▶ [Work required] How many lines of the listing contain the string "computer"? Only the number is wanted.

▶ [Data for this task]
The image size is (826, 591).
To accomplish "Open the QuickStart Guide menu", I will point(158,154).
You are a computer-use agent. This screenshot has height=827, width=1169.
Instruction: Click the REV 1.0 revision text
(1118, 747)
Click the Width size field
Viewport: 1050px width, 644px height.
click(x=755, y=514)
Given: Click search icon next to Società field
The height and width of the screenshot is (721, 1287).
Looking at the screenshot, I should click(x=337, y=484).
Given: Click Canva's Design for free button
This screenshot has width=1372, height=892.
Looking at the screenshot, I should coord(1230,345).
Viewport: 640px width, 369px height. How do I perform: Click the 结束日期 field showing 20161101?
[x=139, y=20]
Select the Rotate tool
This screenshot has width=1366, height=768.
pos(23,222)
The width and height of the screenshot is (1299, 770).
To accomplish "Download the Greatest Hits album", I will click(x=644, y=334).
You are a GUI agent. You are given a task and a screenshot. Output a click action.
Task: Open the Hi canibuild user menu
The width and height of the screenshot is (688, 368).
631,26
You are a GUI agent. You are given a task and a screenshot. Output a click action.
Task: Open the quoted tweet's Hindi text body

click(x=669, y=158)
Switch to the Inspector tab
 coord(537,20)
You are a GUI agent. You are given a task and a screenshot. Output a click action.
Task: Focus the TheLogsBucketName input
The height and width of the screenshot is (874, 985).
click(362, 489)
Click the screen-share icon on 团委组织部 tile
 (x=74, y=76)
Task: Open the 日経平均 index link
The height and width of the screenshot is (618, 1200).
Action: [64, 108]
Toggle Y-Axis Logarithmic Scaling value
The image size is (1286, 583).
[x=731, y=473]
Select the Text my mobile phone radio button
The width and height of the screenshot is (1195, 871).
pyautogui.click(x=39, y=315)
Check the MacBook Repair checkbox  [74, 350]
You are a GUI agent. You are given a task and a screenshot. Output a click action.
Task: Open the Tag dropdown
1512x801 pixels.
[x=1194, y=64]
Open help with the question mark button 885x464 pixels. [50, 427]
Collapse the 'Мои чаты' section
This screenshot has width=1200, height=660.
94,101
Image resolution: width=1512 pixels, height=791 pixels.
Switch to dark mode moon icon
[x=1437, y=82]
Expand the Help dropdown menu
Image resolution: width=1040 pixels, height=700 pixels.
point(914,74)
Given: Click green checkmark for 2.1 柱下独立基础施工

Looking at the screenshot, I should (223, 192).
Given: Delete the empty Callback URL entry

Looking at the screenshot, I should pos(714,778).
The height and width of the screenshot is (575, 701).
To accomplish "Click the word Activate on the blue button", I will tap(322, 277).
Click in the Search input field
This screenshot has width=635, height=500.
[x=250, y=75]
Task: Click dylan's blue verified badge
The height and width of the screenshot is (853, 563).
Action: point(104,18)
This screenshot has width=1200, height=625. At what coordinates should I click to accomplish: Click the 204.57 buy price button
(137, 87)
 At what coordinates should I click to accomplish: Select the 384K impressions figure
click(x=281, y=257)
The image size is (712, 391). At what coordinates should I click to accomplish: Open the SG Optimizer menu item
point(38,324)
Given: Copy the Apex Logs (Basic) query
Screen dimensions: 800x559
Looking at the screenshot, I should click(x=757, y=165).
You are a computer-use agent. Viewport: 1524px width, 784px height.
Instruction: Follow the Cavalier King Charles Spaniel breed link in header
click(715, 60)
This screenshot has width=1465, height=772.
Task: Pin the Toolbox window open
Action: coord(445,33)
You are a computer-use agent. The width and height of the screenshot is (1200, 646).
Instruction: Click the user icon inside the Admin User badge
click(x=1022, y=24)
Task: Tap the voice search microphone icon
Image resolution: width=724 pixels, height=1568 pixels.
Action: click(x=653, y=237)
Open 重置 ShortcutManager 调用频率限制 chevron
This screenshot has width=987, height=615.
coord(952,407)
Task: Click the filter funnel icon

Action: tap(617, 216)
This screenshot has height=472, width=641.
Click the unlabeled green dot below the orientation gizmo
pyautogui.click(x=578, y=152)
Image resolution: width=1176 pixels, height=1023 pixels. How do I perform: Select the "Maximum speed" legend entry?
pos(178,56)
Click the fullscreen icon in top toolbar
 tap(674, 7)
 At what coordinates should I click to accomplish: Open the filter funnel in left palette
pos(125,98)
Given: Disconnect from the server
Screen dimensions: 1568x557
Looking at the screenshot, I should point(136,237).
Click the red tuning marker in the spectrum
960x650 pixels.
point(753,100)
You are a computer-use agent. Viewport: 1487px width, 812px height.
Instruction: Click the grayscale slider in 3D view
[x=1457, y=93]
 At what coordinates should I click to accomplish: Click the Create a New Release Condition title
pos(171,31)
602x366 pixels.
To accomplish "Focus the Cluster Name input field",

▶ [Exercise output] 4